▸ **YOUR GOAL**
Write out exactly the lines from the one that contains "You are a computer-use agent. This" down to the last line of the material below, keeping both ends and omitting pictures.
=== Section Start ===
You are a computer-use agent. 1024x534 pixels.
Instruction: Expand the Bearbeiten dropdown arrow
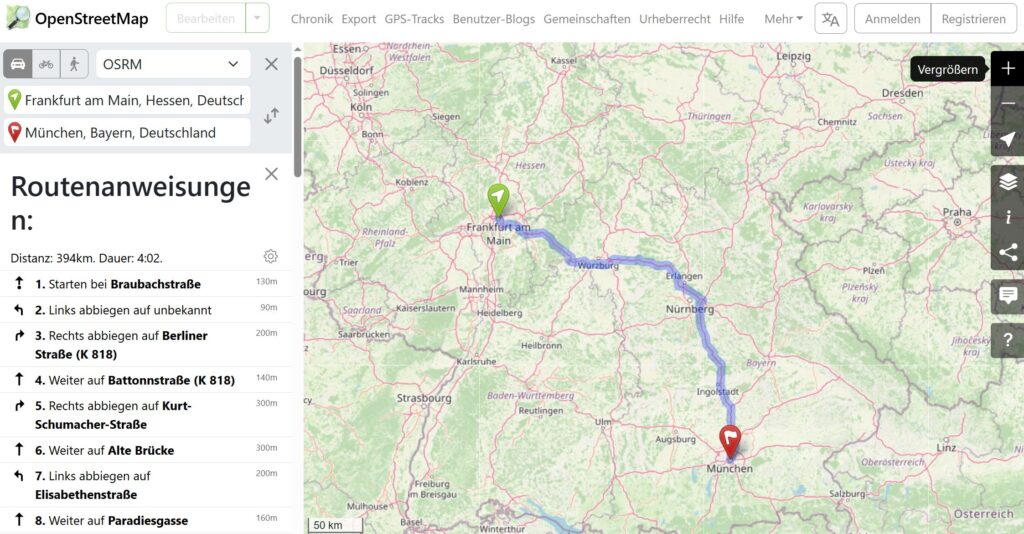point(257,18)

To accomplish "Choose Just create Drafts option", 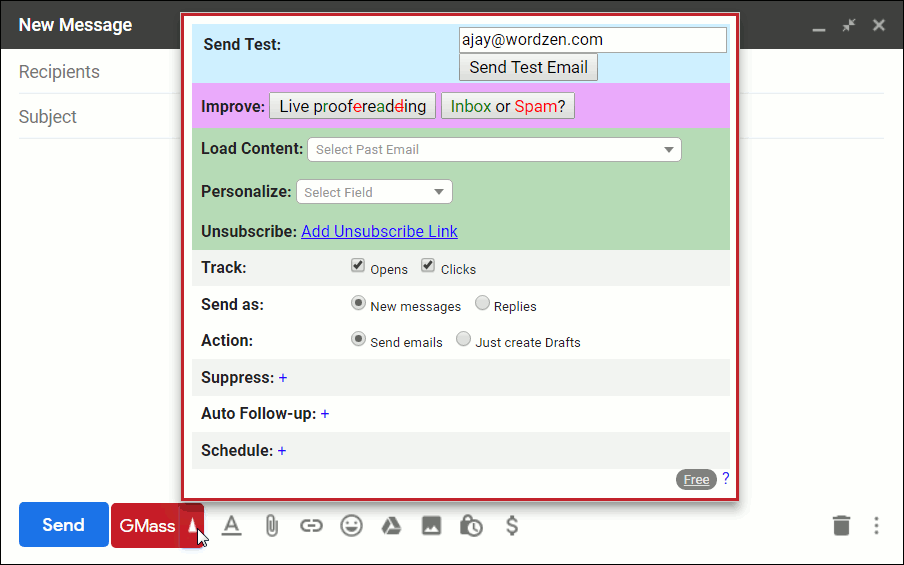I will 463,340.
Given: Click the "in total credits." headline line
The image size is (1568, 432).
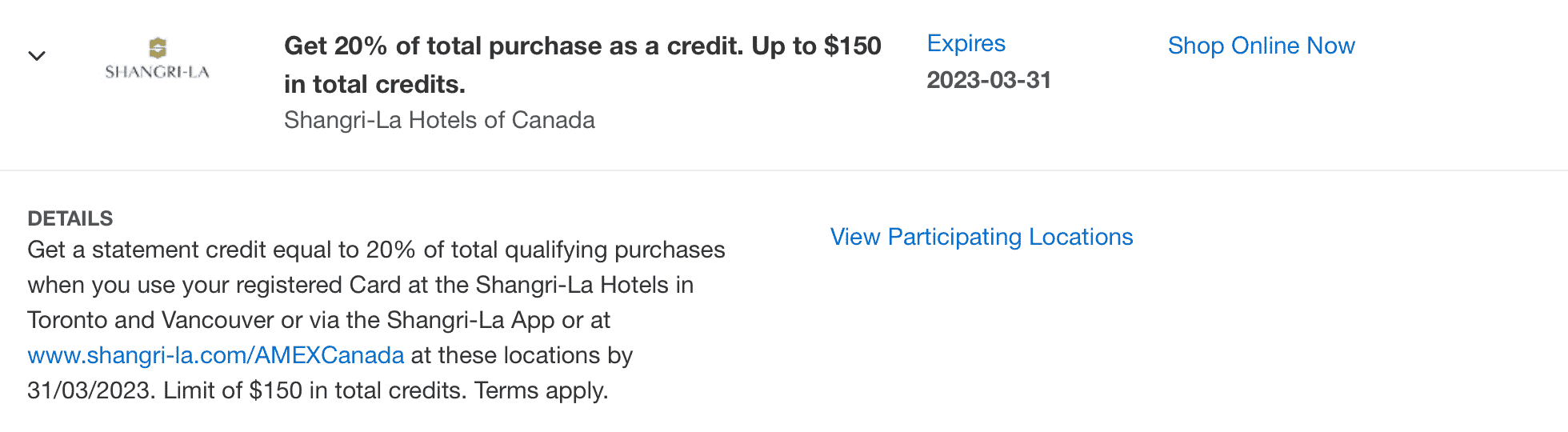Looking at the screenshot, I should pyautogui.click(x=374, y=84).
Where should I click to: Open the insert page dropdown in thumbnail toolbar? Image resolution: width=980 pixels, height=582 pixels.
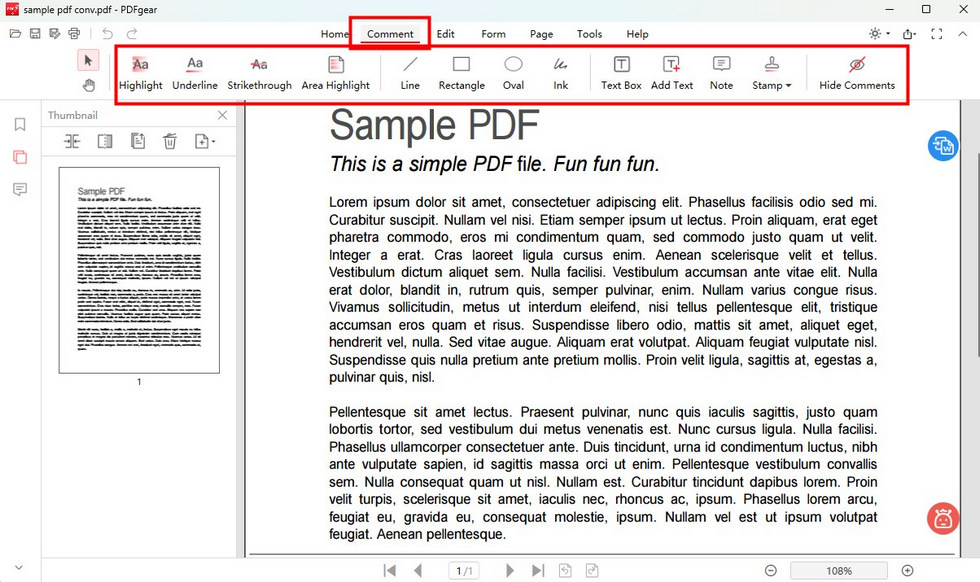click(205, 140)
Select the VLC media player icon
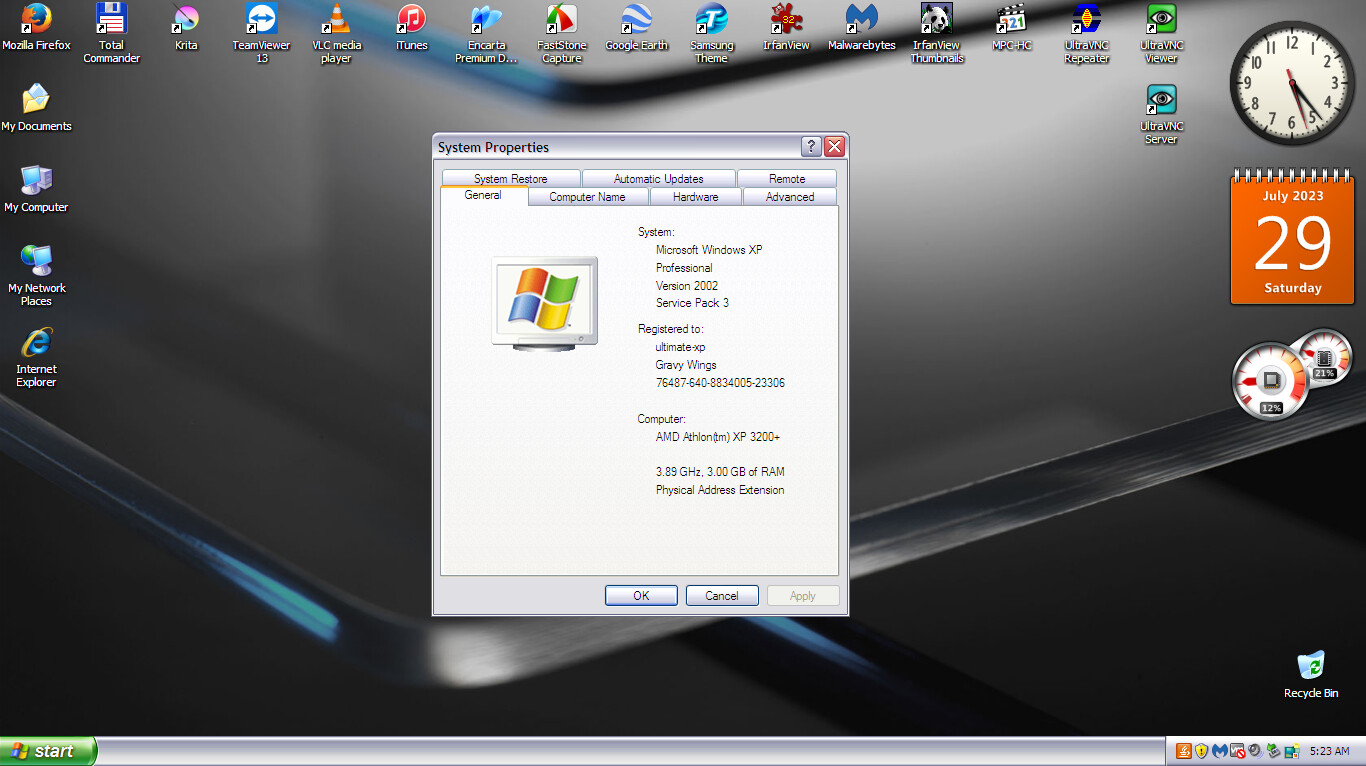This screenshot has width=1366, height=766. [336, 20]
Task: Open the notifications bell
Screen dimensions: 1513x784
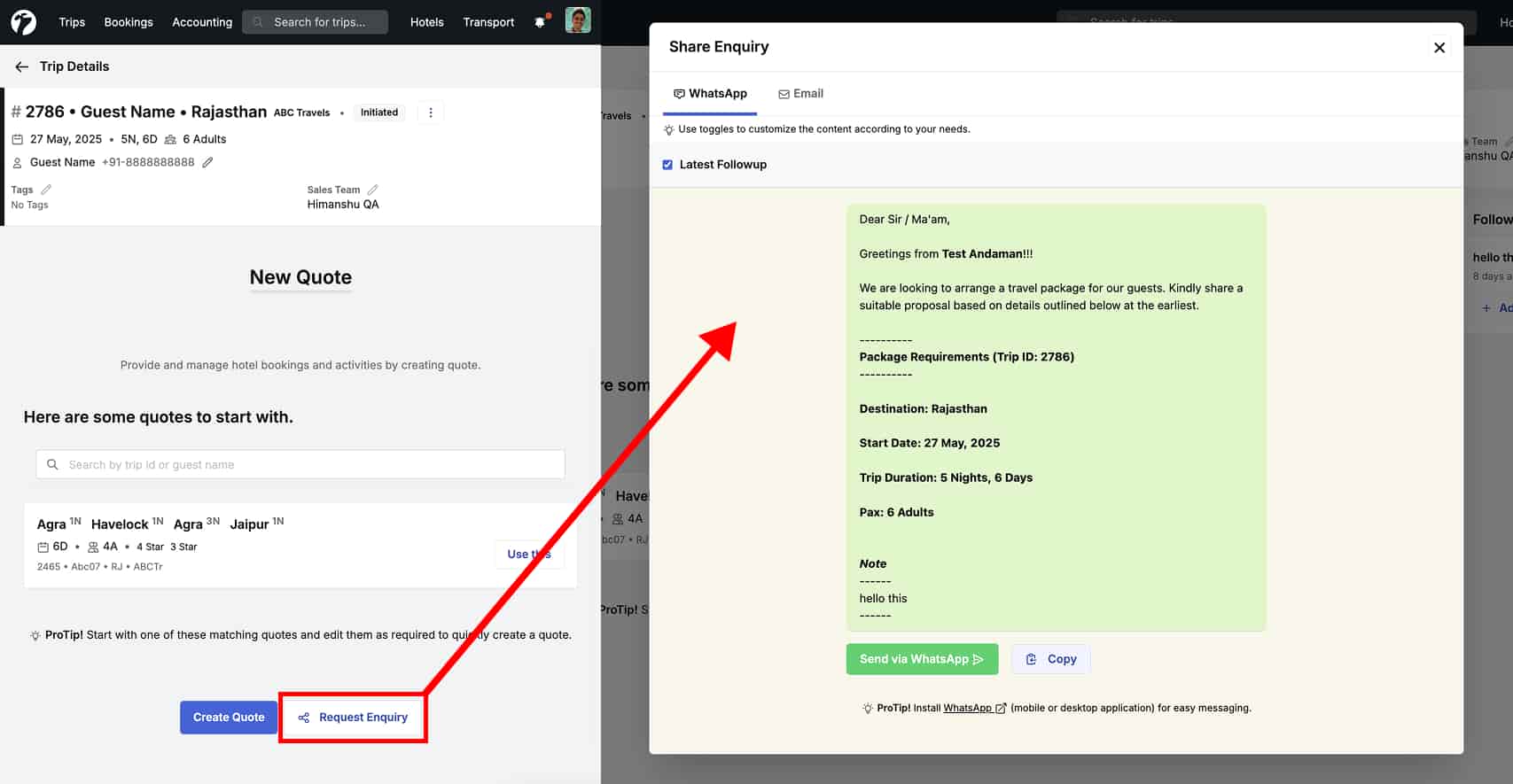Action: tap(540, 22)
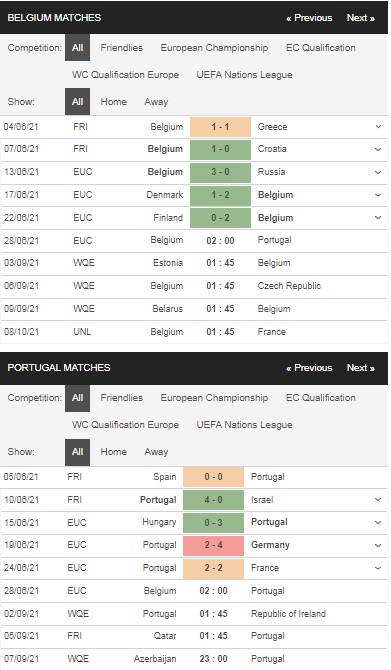Expand the Portugal vs France match chevron
391x670 pixels.
[x=378, y=568]

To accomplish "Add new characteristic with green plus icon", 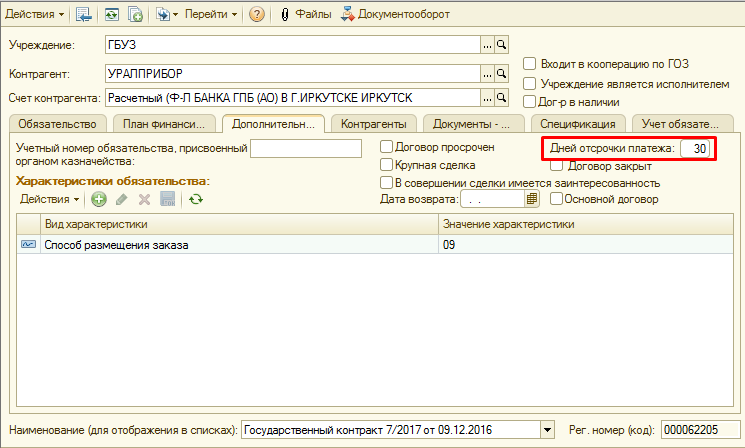I will click(99, 199).
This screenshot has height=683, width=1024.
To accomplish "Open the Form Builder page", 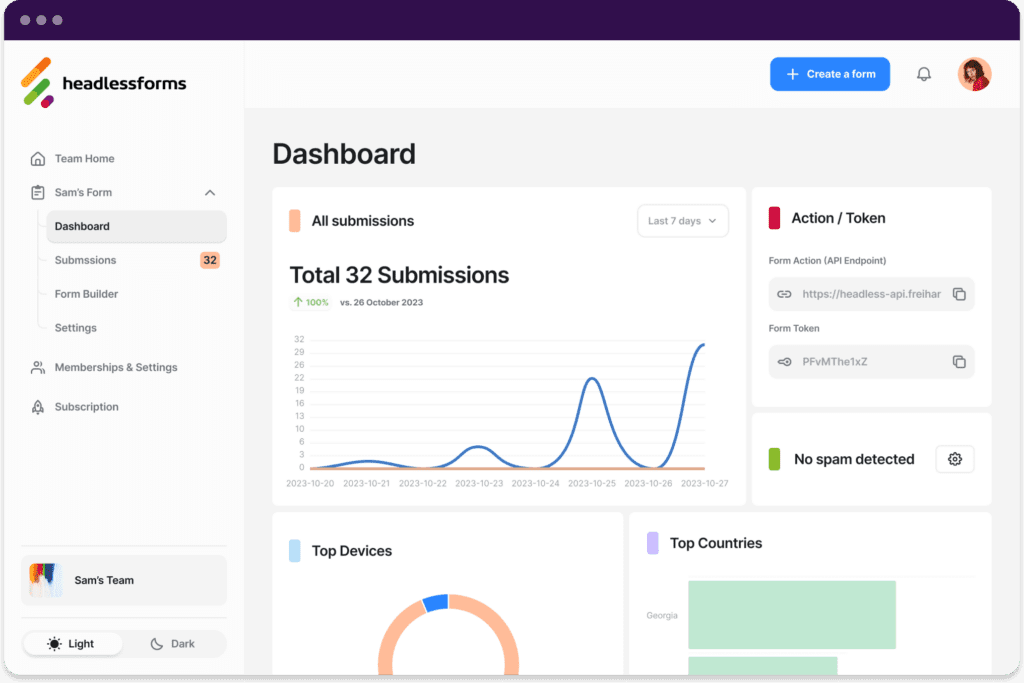I will click(x=87, y=294).
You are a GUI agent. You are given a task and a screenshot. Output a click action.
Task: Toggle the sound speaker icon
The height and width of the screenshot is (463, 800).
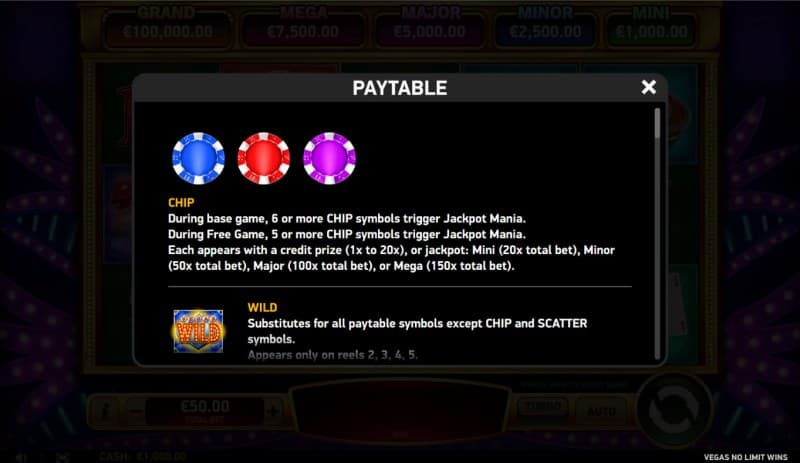point(21,457)
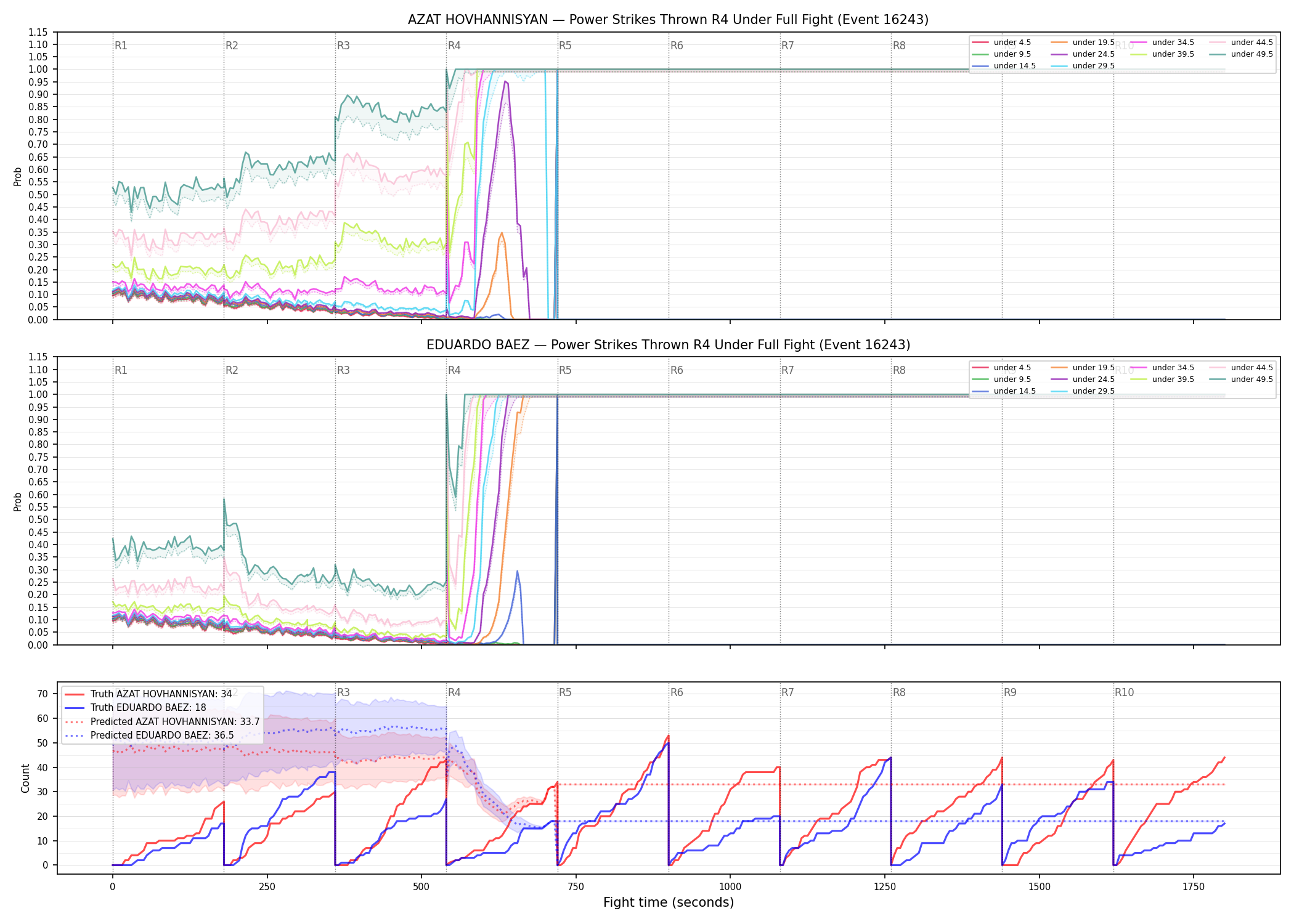Select 'under 49.5' legend entry in top chart
This screenshot has width=1294, height=924.
pos(1241,54)

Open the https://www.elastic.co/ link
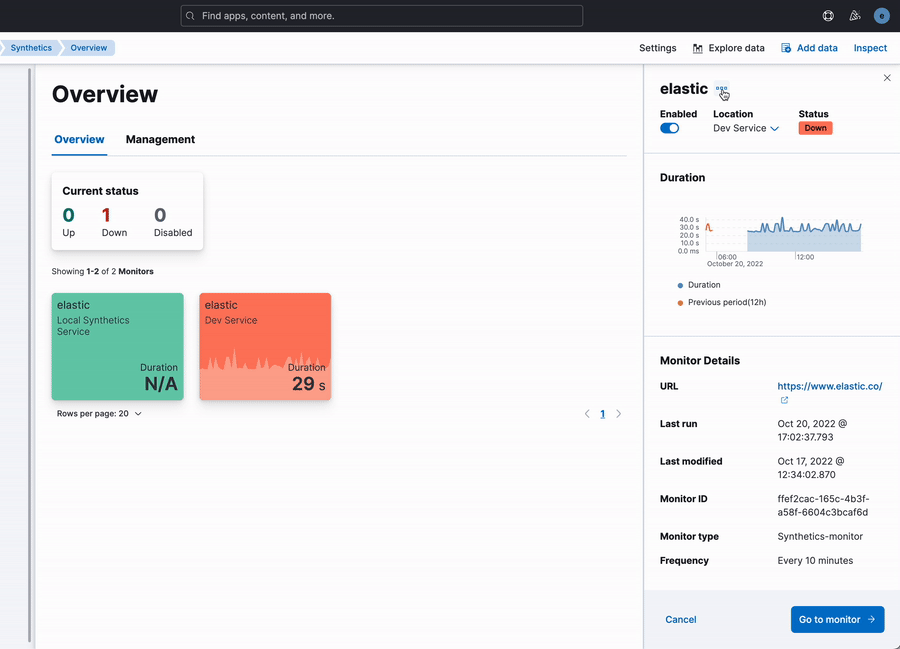829,386
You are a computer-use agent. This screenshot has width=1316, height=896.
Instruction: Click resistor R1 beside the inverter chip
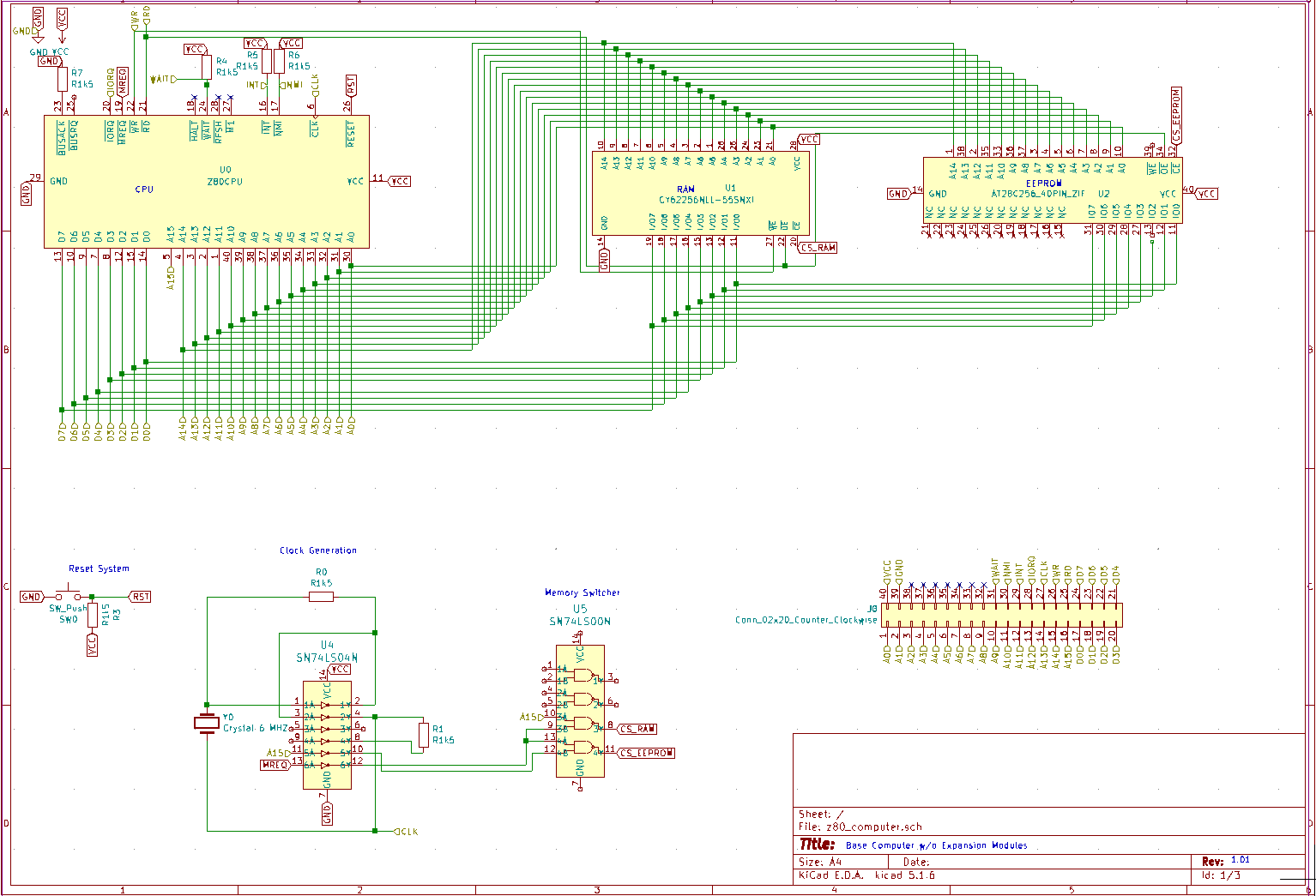point(424,735)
=== Section End ===
▸ **TASK SOLUTION**
You are a computer-use agent. This screenshot has width=1316, height=896.
Instruction: Click resistor R1 beside the inverter chip
point(424,735)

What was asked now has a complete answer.